CONVENTIONS INTERNATIONALES

Com., 11 janvier 2023, n° 21-18.683, (B), FS

Rejet

Accords et conventions divers – Convention de La Haye du 14 mars 1978 – Loi applicable aux contrats d'intermédiaires et à la représentation – Droit acquis à une jurisprudence figée (non)

La sécurité juridique ne consacre pas un droit acquis à une jurisprudence figée, l'évolution de la jurisprudence relevant de l'office du juge dans l'application du droit. Il en découle que lorsque les parties choisissent la loi française comme loi applicable à leur contrat en application de la Convention de La Haye du 14 mars 1978 sur la loi applicable aux contrats d'intermédiaires et à la représentation, elles ne peuvent se prévaloir, en cas de litige postérieur, de la loi telle qu'interprétée à la date de conclusion du contrat.

Faits et procédure

1. Selon l'arrêt attaqué (Paris, 20 mai 2021), à partir de 2008, la société CLS Rémy Cointreau (la société Rémy Cointreau), qui a pour activité le commerce de vins et spiritueux, a conclu avec la société Select Wine Merchants (la société SWM), société de droit canadien ayant pour activité le référencement et la promotion de vins et spiritueux au Canada, des contrats intitulés « exclusive agency agreement », la désignant comme « agent » exclusif en vue de la commercialisation et de la promotion de ses produits au Canada.

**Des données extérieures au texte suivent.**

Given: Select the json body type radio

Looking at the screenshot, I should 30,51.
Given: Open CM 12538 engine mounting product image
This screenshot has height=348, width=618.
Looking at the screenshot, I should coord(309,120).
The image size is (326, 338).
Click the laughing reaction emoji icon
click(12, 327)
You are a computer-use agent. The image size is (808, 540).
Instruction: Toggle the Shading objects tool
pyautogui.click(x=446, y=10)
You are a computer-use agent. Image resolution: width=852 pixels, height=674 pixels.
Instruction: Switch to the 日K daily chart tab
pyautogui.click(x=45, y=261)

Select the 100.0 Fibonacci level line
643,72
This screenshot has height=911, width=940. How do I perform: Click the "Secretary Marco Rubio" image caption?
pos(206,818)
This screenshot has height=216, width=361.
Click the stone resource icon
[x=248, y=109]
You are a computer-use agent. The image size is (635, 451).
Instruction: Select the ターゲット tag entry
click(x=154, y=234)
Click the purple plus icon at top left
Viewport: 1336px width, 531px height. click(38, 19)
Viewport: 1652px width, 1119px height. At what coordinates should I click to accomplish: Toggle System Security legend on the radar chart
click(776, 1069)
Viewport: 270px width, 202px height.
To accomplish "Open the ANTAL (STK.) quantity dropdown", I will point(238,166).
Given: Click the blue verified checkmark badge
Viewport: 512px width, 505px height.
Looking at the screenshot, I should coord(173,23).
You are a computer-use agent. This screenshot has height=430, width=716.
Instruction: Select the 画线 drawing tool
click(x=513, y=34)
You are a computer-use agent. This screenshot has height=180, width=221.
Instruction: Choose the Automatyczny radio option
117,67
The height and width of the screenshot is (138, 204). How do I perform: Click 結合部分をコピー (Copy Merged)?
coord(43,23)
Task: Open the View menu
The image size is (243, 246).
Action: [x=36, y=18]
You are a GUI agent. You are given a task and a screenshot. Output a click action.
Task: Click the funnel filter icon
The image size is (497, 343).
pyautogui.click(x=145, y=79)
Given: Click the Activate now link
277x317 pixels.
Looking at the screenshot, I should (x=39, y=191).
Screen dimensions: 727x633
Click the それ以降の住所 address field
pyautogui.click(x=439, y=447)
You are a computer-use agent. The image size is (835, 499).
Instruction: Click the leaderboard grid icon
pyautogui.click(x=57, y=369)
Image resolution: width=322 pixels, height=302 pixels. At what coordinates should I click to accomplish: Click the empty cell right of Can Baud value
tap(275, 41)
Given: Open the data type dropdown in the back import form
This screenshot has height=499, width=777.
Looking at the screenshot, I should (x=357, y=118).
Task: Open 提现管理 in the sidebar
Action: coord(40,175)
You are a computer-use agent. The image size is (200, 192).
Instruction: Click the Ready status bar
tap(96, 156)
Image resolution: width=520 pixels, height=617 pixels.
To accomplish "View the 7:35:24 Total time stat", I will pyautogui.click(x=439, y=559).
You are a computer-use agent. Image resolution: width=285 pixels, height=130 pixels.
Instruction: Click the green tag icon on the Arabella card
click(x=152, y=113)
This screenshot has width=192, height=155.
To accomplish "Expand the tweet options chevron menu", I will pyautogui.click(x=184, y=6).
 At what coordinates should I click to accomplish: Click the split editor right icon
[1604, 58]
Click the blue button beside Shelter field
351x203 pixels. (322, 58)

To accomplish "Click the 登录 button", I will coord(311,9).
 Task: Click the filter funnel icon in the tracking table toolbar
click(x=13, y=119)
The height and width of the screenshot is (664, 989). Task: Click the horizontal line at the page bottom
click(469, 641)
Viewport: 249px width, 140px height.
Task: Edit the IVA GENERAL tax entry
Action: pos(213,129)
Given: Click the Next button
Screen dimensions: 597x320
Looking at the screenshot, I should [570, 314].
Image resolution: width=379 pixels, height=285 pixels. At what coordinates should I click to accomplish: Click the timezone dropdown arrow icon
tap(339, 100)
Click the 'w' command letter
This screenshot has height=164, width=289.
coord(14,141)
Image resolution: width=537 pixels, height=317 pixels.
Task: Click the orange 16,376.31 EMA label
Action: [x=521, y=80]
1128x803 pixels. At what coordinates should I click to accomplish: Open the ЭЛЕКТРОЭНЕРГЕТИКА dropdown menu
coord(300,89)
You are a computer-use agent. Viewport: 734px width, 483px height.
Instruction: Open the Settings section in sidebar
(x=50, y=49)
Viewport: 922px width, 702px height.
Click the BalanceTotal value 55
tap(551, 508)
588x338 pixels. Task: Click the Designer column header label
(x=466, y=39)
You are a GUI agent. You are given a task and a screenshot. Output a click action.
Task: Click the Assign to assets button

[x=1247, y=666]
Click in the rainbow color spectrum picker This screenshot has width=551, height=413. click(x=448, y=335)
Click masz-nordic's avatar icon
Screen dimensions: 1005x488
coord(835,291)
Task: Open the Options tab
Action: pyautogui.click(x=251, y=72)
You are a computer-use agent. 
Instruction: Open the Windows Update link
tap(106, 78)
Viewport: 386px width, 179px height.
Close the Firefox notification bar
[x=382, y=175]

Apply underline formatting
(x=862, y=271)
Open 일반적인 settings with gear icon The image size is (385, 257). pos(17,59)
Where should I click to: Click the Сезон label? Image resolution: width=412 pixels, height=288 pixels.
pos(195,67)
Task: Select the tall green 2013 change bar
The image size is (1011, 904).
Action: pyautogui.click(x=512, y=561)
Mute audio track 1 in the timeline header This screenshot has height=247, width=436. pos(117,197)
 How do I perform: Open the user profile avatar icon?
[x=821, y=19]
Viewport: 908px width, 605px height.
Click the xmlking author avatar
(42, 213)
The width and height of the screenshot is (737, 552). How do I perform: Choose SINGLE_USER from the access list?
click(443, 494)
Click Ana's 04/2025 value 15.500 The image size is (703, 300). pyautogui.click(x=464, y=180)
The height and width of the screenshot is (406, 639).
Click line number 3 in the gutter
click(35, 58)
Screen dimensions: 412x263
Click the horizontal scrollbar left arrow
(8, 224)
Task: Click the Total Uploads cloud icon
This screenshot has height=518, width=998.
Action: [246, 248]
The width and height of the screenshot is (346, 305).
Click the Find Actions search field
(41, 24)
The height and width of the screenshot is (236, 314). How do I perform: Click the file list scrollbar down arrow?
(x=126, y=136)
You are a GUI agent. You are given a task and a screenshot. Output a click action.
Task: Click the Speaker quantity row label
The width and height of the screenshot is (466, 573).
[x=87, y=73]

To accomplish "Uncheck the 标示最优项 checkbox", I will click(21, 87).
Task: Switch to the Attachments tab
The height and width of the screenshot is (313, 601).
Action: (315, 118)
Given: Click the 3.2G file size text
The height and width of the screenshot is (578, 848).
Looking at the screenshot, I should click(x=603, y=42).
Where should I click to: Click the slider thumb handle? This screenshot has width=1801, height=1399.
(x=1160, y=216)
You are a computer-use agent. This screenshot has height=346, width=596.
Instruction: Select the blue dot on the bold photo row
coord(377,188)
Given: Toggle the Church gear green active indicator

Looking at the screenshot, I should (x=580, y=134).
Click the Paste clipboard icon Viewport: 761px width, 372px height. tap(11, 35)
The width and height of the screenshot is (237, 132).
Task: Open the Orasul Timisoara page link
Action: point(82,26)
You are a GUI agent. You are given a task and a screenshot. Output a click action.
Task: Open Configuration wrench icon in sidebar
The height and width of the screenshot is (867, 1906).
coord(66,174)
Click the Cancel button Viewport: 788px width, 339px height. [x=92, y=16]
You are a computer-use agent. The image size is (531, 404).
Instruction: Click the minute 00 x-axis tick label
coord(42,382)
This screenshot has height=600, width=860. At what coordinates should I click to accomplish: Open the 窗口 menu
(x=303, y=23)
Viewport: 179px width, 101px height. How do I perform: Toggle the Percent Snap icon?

Le dernier contrat a été conclu le 19 avril 2013, pour une durée de deux ans à compter du 1er juin 2013, renouvelable automatiquement pour des périodes de deux ans, sauf dénonciation adressée par lettre six mois avant l'échéance.

2. Le 26 novembre 2014, la société Rémy Cointreau a informé la société SWM qu'elle mettait un terme au contrat à son échéance, tout en l'informant de son souhait de négocier un nouvel accord.

3. Par lettre du 1er avril 2015, la société Rémy Cointreau a informé la société SWM qu'elle mettait fin à leurs relations le 1er juin 2015.

4. Prenant acte de cette rupture, la société SWM a sollicité le paiement de l'intégralité des commissions dues, d'une indemnité de rupture du contrat d'agent commercial ainsi que d'une indemnité compensatrice de son préjudice financier et moral.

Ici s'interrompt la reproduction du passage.